Piloo Reporter was one of the rare personalities from India, who had made his name for himself as a successful international umpire.
Piloo Reporter was one of the most reputed international umpires of his times. He was born in Bombay (now Mumbai) in Maharashtra, on 24th September 1938. His unique style of signalling a boundary became an instant hit with the crowds just like Billy Bowden's mannerisms today. Piloo's career as began at a relatively young age of 23 when he stood in the Kanga League competition in 1961. He umpired in many local leagues and district matches. Later, he also got a chance to stand in his first Ranji tie in the 1967-68 seasons. In the years to come, he regularly featured in Irani and Duleep Trophy games too. It was only a matter of time before he progressed to the big stage. And that moment arrived in 1984 when he made his international debut as an umpire in an ODI between India and Australia at Delhi's Jawaharlal Nehru stadium.
Incidentally, the match was the first day-night encounter to take place in India.

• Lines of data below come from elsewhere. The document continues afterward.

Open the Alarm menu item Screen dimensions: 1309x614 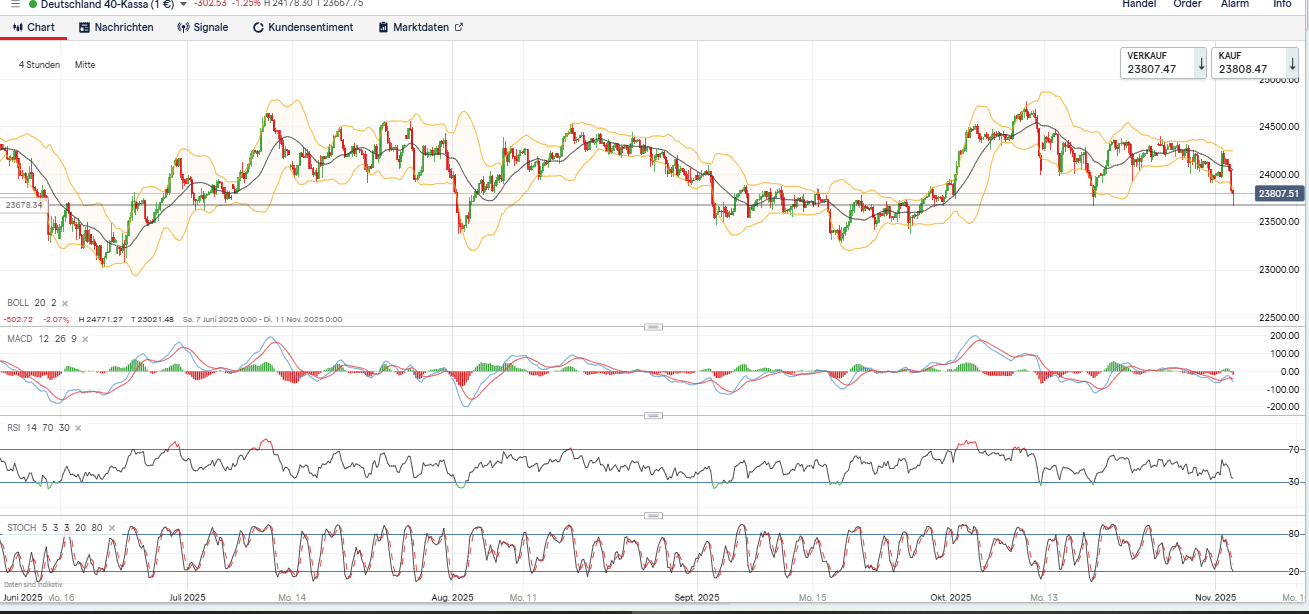1234,4
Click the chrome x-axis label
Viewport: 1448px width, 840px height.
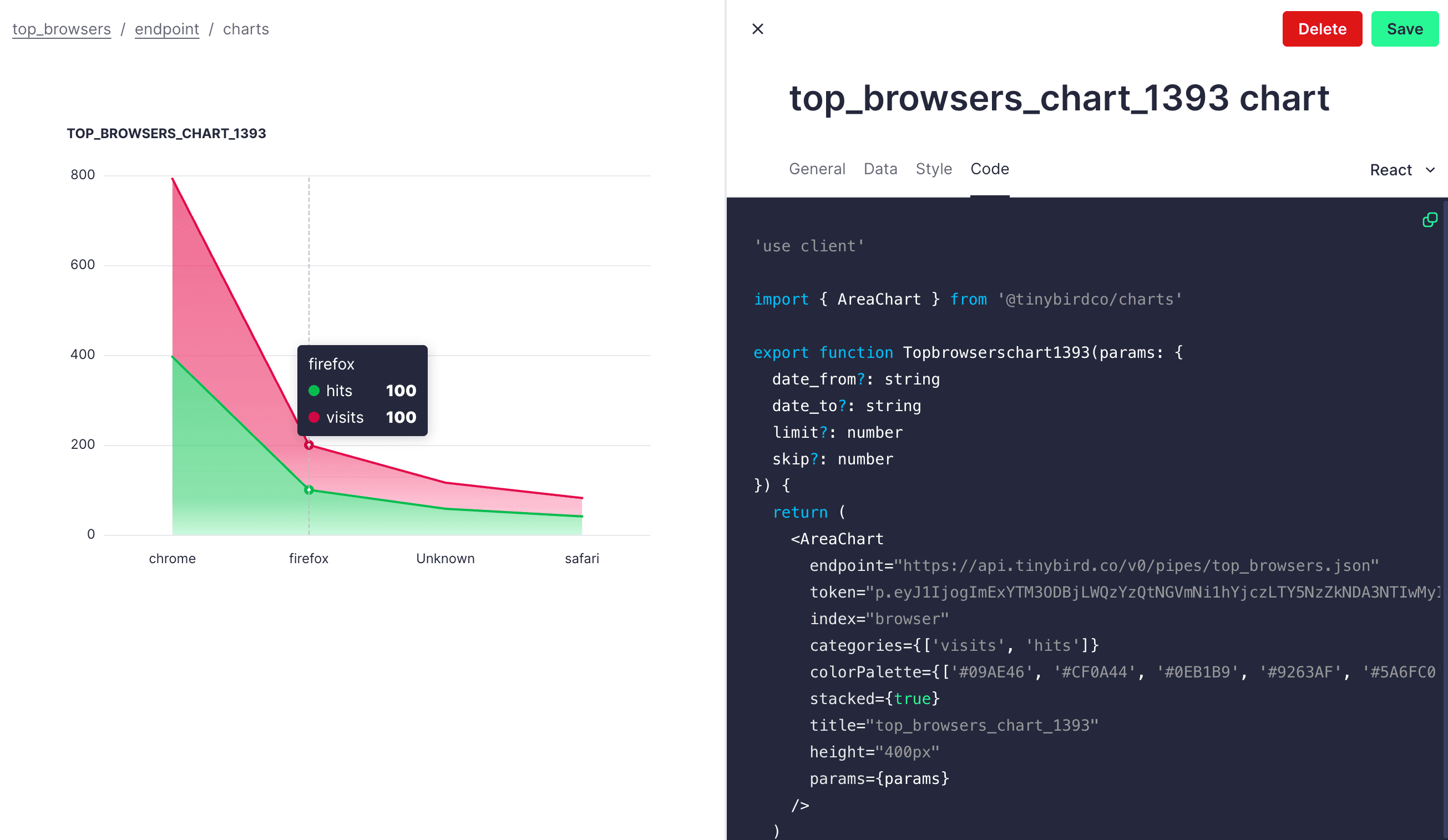[172, 559]
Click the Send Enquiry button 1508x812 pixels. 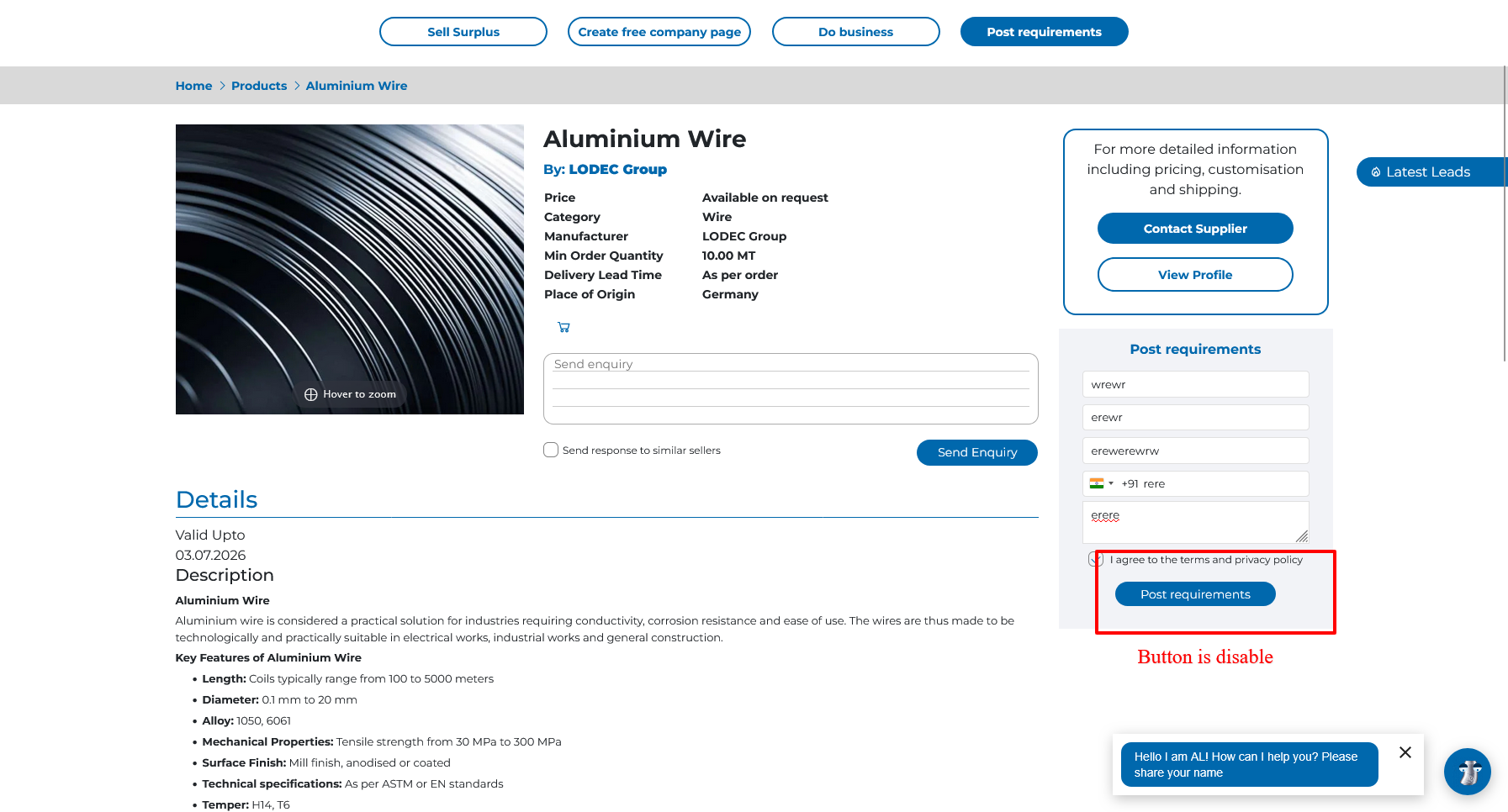(x=976, y=452)
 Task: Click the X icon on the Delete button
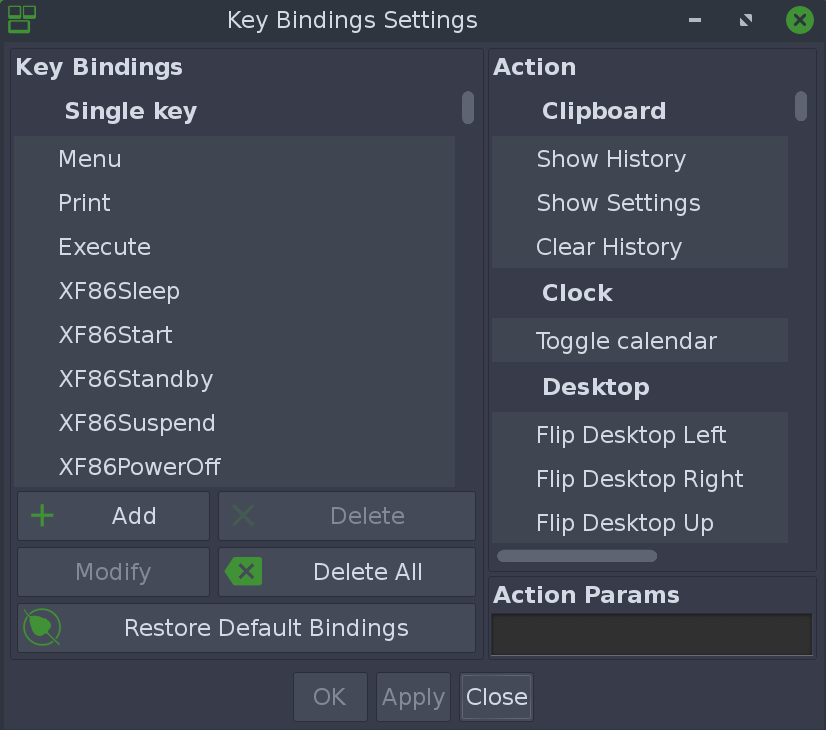244,516
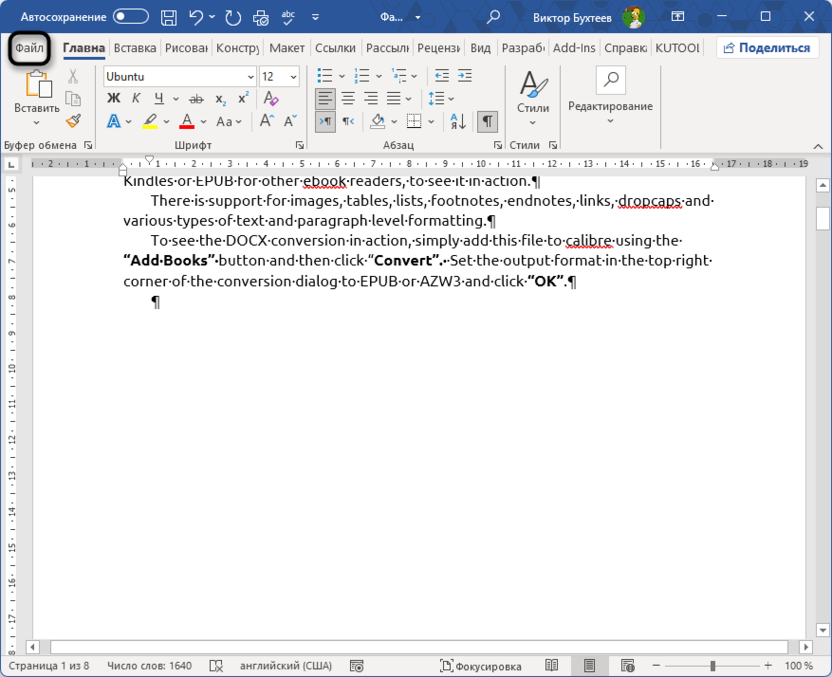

He stood on in first Test at Delhi when England toured India. Reporter and V.K. Ramaswamy became the first pair of neutral umpires to stand in a Test match since 1912. This was in the series between Pakistan and West Indies in 1986-87. He was the only Indian umpire to be selected for the 1992 World Cup held in Australia/New Zealand. Reporter was respected by players the world over for his unbiased umpiring. He stood in 14 Tests, the last of which was in 1992-93. But his love for the game had not diminished. He still continued to umpire in some Kanga League and other leagues at the district levels. He later wrote a book named "An Umpire Remembers".